## WORK TASK
Please write each entry out again exactly as shown.

Stored records:

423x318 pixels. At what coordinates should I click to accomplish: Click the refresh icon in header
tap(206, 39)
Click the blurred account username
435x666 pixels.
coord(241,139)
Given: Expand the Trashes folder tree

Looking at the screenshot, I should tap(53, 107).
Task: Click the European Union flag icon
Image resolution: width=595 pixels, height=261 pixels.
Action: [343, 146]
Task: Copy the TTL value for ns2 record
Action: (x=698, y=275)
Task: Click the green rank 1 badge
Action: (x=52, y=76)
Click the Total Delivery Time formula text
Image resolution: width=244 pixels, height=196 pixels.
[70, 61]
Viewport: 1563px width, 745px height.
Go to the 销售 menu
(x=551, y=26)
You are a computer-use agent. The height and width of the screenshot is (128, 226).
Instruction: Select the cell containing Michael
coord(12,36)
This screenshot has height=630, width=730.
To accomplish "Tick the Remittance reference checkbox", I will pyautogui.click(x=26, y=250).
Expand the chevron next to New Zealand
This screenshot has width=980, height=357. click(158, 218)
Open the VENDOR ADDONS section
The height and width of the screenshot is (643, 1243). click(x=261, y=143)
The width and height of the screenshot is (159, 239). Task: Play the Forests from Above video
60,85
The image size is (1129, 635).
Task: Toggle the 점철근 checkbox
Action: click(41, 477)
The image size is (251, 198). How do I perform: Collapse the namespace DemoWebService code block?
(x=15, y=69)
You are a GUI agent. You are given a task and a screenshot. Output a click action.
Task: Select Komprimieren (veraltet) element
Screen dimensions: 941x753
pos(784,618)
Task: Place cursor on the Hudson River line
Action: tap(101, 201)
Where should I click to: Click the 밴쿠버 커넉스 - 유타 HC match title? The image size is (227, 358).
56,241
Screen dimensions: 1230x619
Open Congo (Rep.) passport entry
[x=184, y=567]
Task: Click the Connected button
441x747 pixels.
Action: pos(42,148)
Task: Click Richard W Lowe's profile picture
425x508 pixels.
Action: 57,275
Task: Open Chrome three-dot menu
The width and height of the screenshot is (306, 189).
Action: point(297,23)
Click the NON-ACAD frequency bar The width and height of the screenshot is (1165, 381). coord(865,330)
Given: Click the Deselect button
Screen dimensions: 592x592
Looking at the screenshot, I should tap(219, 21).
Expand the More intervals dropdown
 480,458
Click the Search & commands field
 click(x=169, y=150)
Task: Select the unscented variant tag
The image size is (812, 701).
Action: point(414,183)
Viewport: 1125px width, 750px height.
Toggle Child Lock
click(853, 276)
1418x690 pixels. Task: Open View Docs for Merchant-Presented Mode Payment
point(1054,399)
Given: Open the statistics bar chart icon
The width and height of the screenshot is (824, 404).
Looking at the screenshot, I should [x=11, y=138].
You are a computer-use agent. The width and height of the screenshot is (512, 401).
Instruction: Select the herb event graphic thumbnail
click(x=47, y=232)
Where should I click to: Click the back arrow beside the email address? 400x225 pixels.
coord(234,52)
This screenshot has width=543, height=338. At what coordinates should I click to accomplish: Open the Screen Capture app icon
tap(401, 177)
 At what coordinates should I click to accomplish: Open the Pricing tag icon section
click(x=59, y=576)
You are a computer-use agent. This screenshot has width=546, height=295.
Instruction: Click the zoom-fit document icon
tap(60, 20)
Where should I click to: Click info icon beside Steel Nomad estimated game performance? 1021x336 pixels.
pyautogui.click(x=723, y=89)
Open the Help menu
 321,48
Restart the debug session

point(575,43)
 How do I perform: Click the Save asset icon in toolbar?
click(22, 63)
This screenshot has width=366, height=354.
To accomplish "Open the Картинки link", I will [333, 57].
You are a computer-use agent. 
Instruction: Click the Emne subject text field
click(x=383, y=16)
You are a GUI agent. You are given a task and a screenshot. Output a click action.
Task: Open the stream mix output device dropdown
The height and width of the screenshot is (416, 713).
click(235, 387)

## TASK SOLUTION
423x318 pixels. At what coordinates should I click to accomplish: Click the refresh icon in header
tap(206, 39)
Click the blurred account username
435x666 pixels.
coord(241,139)
Given: Expand the Trashes folder tree

Looking at the screenshot, I should tap(53, 107).
Task: Click the European Union flag icon
Image resolution: width=595 pixels, height=261 pixels.
Action: [343, 146]
Task: Copy the TTL value for ns2 record
Action: (x=698, y=275)
Task: Click the green rank 1 badge
Action: (x=52, y=76)
Click the Total Delivery Time formula text
Image resolution: width=244 pixels, height=196 pixels.
[70, 61]
Viewport: 1563px width, 745px height.
Go to the 销售 menu
(x=551, y=26)
You are a computer-use agent. The height and width of the screenshot is (128, 226).
Instruction: Select the cell containing Michael
coord(12,36)
This screenshot has height=630, width=730.
To accomplish "Tick the Remittance reference checkbox", I will pyautogui.click(x=26, y=250).
Expand the chevron next to New Zealand
This screenshot has width=980, height=357. click(158, 218)
Open the VENDOR ADDONS section
The height and width of the screenshot is (643, 1243). click(x=261, y=143)
The width and height of the screenshot is (159, 239). Task: Play the Forests from Above video
60,85
The image size is (1129, 635).
Task: Toggle the 점철근 checkbox
Action: click(41, 477)
The image size is (251, 198). How do I perform: Collapse the namespace DemoWebService code block?
(x=15, y=69)
You are a GUI agent. You are given a task and a screenshot. Output a click action.
Task: Select Komprimieren (veraltet) element
Screen dimensions: 941x753
pos(784,618)
Task: Place cursor on the Hudson River line
Action: tap(101, 201)
Where should I click to: Click the 밴쿠버 커넉스 - 유타 HC match title? The image size is (227, 358).
56,241
Screen dimensions: 1230x619
Open Congo (Rep.) passport entry
[x=184, y=567]
Task: Click the Connected button
441x747 pixels.
Action: pos(42,148)
Task: Click Richard W Lowe's profile picture
425x508 pixels.
Action: 57,275
Task: Open Chrome three-dot menu
The width and height of the screenshot is (306, 189).
Action: point(297,23)
Click the NON-ACAD frequency bar The width and height of the screenshot is (1165, 381). coord(865,330)
Given: Click the Deselect button
Screen dimensions: 592x592
Looking at the screenshot, I should tap(219, 21).
Expand the More intervals dropdown
 480,458
Click the Search & commands field
 click(x=169, y=150)
Task: Select the unscented variant tag
The image size is (812, 701).
Action: point(414,183)
Viewport: 1125px width, 750px height.
Toggle Child Lock
click(853, 276)
1418x690 pixels. Task: Open View Docs for Merchant-Presented Mode Payment
point(1054,399)
Given: Open the statistics bar chart icon
The width and height of the screenshot is (824, 404).
Looking at the screenshot, I should [x=11, y=138].
You are a computer-use agent. The width and height of the screenshot is (512, 401).
Instruction: Select the herb event graphic thumbnail
click(x=47, y=232)
Where should I click to: Click the back arrow beside the email address? 400x225 pixels.
coord(234,52)
This screenshot has width=543, height=338. At what coordinates should I click to accomplish: Open the Screen Capture app icon
tap(401, 177)
 At what coordinates should I click to accomplish: Open the Pricing tag icon section
click(x=59, y=576)
You are a computer-use agent. This screenshot has width=546, height=295.
Instruction: Click the zoom-fit document icon
tap(60, 20)
Where should I click to: Click info icon beside Steel Nomad estimated game performance? 1021x336 pixels.
pyautogui.click(x=723, y=89)
Open the Help menu
 321,48
Restart the debug session

point(575,43)
 How do I perform: Click the Save asset icon in toolbar?
click(22, 63)
This screenshot has width=366, height=354.
To accomplish "Open the Картинки link", I will [333, 57].
You are a computer-use agent. 
Instruction: Click the Emne subject text field
click(x=383, y=16)
You are a GUI agent. You are given a task and a screenshot. Output a click action.
Task: Open the stream mix output device dropdown
The height and width of the screenshot is (416, 713).
click(235, 387)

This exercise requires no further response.